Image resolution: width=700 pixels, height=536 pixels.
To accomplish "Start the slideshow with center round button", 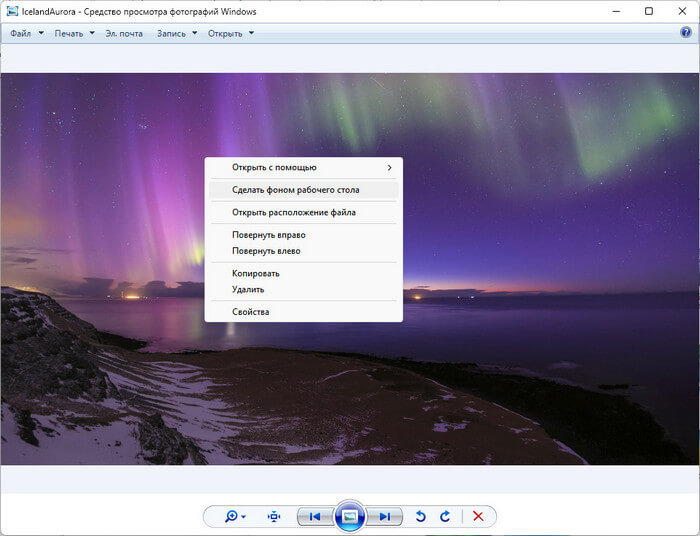I will (x=349, y=516).
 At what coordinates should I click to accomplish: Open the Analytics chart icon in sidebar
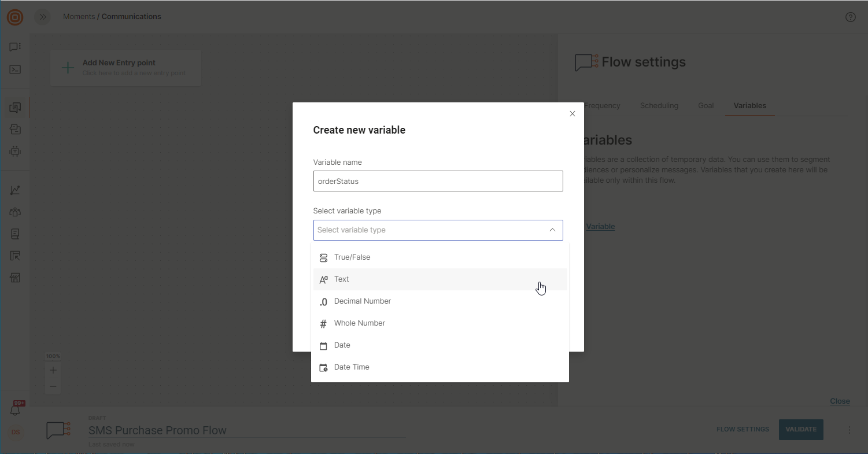pyautogui.click(x=16, y=189)
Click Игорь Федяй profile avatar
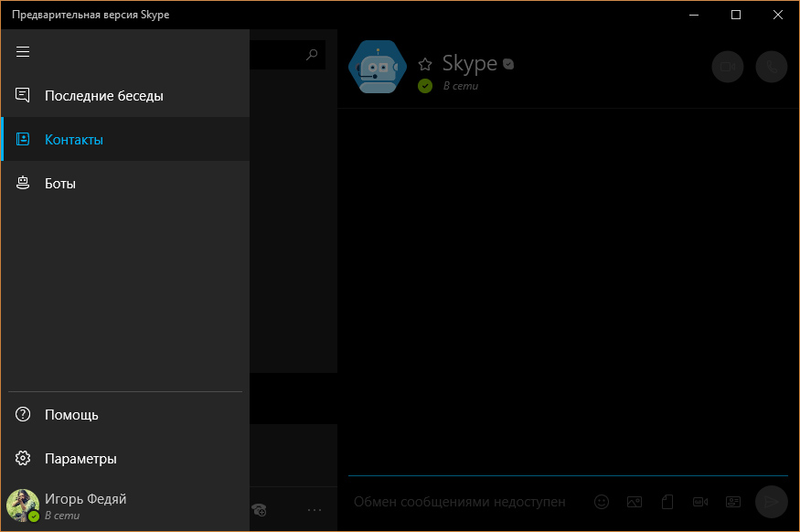Image resolution: width=800 pixels, height=532 pixels. [23, 505]
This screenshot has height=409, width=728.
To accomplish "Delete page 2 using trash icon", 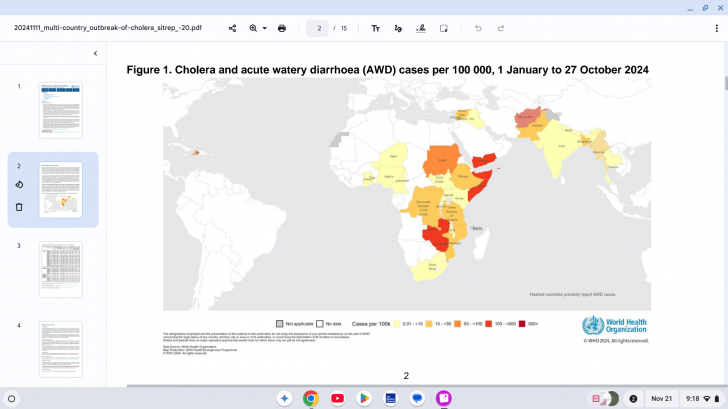I will point(19,207).
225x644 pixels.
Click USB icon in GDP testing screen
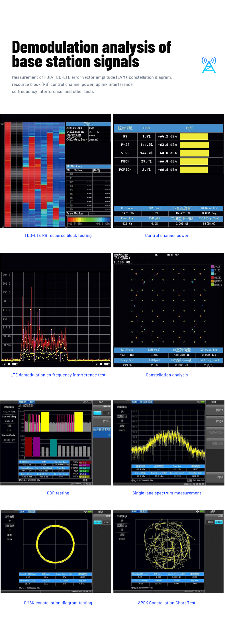pos(85,402)
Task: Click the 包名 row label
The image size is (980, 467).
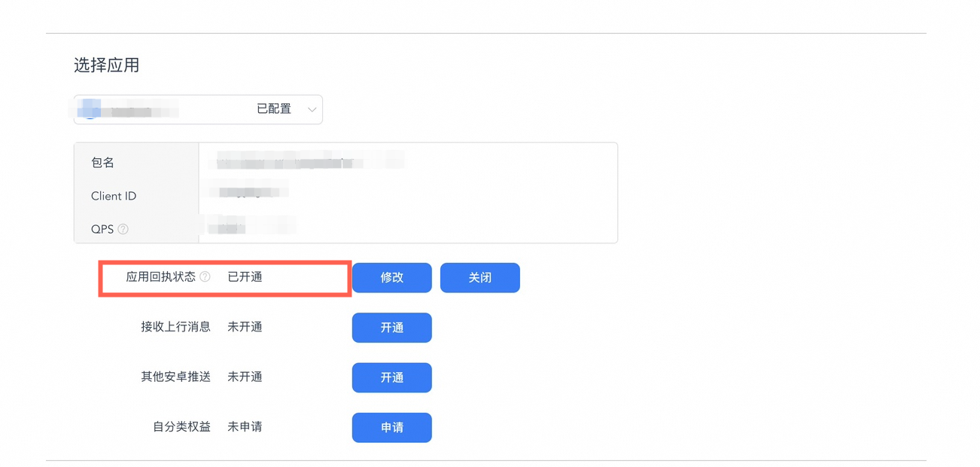Action: [x=102, y=163]
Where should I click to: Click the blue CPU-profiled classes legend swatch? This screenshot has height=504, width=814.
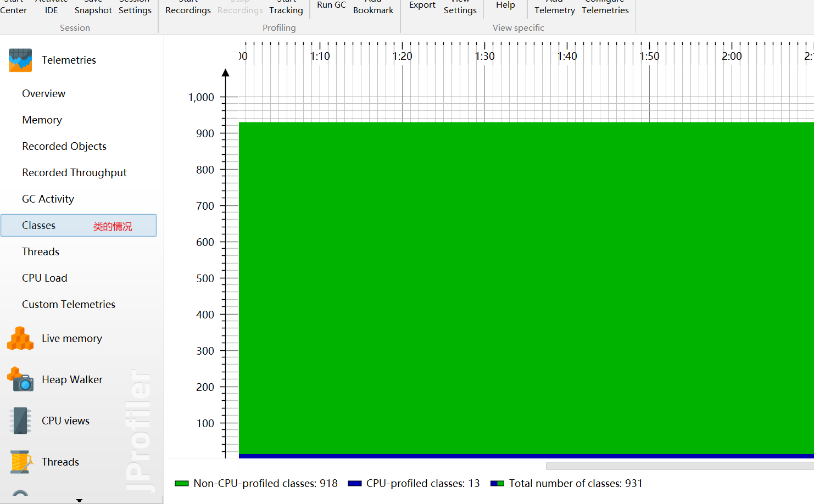coord(354,484)
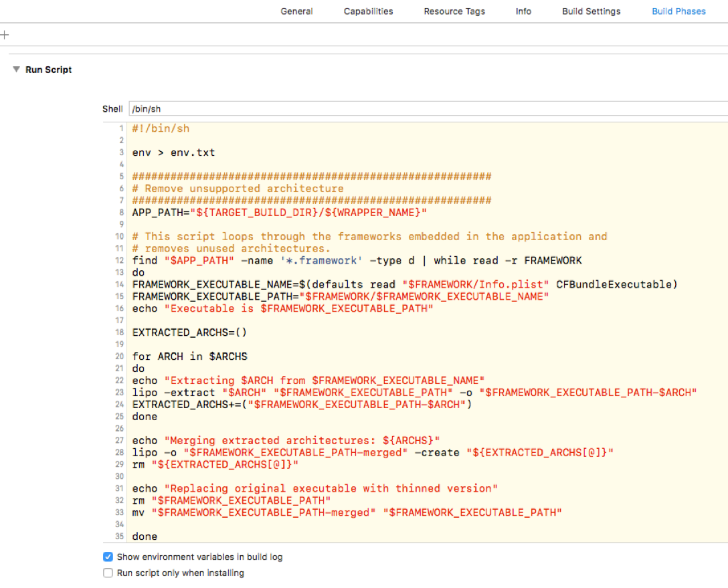Open the Capabilities tab
The image size is (728, 588).
pos(368,11)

================

• Work required: In the data above, find the line containing "Where should I", then output it and every later line exactly, without the pictures.

• Completed task:
Where should I click to: Click the blue CPU-profiled classes legend swatch? This screenshot has height=504, width=814.
coord(354,484)
Open the Capabilities tab
The image size is (728, 588).
pos(368,11)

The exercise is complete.